### Problem to work on
Find the line with "Click the WorkflowMax2" in the records below. Copy it and every line after it, up to and including the line with "You are a computer-use agent. The image size is (399, 306).".

### Source data
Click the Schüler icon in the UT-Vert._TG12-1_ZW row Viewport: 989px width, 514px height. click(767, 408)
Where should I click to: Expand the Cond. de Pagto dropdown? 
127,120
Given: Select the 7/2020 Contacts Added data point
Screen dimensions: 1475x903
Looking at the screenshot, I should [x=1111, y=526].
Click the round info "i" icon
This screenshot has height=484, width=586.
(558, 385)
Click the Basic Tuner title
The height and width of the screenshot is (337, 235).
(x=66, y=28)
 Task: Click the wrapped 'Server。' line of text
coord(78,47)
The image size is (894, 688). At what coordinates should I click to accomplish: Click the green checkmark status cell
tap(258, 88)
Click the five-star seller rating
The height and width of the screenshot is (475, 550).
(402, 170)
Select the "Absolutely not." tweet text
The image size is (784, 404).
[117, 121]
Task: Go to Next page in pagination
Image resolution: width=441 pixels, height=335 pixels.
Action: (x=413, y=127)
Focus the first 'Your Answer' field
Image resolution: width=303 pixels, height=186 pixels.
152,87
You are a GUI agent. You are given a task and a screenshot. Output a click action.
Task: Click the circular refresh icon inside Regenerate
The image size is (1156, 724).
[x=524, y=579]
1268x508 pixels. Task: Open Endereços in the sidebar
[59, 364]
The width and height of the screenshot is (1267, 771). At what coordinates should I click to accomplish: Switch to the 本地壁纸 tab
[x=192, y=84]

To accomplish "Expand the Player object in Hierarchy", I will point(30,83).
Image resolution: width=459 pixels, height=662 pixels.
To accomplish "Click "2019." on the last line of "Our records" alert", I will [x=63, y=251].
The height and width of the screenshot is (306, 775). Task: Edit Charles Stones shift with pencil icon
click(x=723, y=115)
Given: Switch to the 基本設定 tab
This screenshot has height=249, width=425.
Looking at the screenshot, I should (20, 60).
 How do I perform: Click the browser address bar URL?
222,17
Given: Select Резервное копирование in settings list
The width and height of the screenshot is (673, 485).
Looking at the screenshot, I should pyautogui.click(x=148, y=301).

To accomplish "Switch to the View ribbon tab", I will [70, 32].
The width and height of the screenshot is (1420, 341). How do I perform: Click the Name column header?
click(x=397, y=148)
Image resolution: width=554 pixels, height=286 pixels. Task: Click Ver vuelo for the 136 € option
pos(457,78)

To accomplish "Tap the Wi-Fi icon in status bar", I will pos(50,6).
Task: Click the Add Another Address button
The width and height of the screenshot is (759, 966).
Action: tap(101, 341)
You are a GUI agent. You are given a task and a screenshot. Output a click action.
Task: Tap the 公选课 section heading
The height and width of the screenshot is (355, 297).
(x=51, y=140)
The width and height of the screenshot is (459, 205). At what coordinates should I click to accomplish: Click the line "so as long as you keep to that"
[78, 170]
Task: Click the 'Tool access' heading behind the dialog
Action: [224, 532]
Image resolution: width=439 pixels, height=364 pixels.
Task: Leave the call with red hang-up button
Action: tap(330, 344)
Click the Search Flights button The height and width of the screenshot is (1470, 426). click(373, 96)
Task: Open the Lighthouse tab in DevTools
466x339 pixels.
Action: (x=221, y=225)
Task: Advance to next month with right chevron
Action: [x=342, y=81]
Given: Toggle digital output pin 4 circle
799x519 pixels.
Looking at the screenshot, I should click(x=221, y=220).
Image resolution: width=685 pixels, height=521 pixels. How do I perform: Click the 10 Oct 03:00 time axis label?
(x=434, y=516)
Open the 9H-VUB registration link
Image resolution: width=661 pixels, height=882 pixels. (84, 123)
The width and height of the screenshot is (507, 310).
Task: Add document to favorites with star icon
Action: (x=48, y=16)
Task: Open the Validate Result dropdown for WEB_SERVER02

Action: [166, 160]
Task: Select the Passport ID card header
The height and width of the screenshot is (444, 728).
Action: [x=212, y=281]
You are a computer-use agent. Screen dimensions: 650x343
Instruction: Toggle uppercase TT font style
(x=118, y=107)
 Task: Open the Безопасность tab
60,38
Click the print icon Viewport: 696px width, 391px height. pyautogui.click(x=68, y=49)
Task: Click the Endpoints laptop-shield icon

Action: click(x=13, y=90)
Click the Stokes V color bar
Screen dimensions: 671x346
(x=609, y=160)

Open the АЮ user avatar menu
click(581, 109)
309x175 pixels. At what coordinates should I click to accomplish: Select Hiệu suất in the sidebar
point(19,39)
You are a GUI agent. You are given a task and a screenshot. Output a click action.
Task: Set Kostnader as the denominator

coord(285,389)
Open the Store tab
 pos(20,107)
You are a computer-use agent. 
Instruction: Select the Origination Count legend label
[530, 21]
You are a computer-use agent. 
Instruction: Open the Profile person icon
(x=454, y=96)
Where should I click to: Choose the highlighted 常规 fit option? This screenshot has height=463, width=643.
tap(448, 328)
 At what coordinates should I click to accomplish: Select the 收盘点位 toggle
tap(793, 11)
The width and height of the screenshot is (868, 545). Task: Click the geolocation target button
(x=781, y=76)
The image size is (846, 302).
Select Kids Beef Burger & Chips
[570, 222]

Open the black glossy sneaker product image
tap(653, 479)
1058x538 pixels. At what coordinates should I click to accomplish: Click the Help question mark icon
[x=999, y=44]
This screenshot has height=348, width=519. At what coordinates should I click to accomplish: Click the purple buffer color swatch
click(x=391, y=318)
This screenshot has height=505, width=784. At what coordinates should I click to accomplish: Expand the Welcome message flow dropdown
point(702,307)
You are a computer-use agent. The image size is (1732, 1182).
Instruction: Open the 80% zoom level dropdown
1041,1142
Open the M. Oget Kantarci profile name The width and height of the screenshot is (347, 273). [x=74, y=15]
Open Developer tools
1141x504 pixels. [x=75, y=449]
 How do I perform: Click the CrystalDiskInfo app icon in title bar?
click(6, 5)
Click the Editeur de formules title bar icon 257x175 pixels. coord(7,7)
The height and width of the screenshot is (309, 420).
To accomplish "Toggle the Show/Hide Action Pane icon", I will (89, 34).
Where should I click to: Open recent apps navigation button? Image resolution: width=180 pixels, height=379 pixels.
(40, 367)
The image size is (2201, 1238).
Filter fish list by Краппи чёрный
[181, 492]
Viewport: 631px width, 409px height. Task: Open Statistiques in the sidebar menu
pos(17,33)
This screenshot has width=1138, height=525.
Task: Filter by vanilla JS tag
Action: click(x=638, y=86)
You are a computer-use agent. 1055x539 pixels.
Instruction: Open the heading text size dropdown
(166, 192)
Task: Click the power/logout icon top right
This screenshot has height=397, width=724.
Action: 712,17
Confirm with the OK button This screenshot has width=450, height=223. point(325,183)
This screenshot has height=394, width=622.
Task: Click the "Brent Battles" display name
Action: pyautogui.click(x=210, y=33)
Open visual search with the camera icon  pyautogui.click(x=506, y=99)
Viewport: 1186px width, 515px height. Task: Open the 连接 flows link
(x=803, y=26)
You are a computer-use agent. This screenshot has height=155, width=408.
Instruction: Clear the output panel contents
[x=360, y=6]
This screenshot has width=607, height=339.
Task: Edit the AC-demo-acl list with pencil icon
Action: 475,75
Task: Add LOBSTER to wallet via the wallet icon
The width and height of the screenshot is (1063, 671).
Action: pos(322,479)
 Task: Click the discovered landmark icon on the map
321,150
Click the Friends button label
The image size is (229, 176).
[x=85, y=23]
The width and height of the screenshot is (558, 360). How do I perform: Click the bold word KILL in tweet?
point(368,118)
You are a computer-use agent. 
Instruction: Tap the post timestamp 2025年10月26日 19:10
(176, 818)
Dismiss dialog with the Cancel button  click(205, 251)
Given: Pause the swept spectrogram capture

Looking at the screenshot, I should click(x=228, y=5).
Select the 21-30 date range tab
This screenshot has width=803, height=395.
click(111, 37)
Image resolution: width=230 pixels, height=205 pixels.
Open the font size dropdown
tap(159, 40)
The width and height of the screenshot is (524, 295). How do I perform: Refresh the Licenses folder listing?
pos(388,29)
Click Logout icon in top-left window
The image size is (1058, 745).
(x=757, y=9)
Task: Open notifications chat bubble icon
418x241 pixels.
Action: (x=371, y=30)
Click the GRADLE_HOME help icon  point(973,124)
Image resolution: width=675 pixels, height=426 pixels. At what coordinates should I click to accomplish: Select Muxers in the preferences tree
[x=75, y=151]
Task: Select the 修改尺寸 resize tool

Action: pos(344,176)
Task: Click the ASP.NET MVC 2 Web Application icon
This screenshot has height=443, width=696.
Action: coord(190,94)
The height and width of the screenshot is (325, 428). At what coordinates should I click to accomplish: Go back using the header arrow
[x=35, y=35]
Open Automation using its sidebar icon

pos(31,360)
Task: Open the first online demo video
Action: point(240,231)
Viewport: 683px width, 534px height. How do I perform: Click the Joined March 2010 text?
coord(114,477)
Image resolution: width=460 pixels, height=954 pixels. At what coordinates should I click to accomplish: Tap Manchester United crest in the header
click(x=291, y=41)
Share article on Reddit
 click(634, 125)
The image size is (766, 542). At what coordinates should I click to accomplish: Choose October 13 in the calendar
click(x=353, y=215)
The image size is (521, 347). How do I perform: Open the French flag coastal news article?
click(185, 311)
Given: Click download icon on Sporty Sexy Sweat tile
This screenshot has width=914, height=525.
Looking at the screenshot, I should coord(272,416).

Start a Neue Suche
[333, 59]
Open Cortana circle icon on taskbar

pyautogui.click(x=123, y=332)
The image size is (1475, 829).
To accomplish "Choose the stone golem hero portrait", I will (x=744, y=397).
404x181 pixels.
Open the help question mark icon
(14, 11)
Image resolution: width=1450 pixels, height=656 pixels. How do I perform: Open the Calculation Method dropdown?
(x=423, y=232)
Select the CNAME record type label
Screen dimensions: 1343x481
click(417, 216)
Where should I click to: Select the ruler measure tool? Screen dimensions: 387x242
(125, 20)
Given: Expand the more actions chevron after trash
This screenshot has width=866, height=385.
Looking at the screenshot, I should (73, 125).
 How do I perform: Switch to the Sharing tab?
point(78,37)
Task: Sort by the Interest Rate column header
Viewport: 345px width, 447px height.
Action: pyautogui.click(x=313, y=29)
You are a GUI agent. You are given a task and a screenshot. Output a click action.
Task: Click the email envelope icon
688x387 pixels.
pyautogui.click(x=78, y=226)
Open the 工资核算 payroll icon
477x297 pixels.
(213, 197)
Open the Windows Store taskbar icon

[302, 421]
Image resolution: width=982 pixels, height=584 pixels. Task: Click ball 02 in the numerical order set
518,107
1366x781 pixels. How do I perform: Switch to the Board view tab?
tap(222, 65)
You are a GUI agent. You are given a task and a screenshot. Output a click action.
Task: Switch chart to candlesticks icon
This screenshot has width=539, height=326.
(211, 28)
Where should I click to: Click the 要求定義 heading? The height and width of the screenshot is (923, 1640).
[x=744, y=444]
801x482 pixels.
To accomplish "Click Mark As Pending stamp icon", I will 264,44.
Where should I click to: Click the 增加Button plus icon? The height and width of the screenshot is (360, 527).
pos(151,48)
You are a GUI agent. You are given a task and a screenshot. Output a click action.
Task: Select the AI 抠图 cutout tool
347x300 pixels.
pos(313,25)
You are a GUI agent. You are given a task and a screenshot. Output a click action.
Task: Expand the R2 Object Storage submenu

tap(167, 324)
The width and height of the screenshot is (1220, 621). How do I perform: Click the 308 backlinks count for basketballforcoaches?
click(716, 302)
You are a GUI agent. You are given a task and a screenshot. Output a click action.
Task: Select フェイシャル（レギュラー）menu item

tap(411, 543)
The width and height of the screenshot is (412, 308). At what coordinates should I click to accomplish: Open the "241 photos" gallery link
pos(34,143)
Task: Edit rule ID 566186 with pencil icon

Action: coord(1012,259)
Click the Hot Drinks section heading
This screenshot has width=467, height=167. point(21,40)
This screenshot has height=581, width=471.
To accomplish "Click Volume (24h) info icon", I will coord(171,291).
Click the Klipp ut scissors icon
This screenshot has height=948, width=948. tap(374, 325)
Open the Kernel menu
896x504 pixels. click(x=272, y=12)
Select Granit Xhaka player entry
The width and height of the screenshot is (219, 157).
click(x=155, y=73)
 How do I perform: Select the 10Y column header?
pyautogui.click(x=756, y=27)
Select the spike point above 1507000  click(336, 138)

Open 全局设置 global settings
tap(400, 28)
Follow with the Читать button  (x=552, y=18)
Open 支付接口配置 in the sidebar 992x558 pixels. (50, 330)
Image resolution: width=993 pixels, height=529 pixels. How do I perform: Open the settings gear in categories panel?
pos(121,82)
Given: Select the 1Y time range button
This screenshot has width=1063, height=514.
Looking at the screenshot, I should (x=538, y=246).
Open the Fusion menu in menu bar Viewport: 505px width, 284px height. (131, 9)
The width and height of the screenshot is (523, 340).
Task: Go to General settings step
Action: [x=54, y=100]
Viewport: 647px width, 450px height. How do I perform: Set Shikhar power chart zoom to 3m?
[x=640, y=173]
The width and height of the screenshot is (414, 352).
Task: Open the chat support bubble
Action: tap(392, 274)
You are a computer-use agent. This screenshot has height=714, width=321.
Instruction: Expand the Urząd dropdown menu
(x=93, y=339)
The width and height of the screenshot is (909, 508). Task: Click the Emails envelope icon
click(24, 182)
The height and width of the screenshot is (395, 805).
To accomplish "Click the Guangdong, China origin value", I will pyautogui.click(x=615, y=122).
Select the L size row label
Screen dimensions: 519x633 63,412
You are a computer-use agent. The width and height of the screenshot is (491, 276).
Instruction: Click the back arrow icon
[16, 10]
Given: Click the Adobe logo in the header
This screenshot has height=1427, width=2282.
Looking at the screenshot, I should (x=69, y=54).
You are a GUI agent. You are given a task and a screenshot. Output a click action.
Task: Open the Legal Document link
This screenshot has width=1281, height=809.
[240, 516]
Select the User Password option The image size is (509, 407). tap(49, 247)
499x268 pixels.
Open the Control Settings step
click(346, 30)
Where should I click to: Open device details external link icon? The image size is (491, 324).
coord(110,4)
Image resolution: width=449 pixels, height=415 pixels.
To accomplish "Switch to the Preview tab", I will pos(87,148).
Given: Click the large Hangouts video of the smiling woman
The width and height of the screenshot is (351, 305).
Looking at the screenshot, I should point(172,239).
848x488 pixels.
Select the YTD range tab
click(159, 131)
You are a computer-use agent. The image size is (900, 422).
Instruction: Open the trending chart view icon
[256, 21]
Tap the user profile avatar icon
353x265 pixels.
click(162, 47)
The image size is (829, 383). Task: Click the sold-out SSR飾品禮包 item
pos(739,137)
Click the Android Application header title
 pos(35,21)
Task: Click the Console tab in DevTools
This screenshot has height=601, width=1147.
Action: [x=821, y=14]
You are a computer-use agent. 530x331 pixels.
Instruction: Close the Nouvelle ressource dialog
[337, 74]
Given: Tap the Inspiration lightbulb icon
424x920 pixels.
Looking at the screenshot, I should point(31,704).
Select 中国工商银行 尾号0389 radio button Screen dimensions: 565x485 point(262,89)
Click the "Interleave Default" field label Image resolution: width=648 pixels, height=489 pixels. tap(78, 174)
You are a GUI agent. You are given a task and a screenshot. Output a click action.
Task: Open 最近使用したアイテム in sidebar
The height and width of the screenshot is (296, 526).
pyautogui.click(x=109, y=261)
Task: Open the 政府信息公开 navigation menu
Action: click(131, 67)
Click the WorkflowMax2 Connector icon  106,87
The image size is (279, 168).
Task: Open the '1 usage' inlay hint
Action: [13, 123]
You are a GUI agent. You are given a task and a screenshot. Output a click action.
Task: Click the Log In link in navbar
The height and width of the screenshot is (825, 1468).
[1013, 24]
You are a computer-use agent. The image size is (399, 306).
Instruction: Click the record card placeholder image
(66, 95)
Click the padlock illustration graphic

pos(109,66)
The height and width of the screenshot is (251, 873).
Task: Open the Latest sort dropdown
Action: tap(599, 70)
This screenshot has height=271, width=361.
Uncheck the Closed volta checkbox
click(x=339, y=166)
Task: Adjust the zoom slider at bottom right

### Response to the exercise
Click the WorkflowMax2 Connector icon  106,87
The image size is (279, 168).
Task: Open the '1 usage' inlay hint
Action: [13, 123]
You are a GUI agent. You are given a task and a screenshot. Output a click action.
Task: Click the Log In link in navbar
The height and width of the screenshot is (825, 1468).
[1013, 24]
You are a computer-use agent. The image size is (399, 306).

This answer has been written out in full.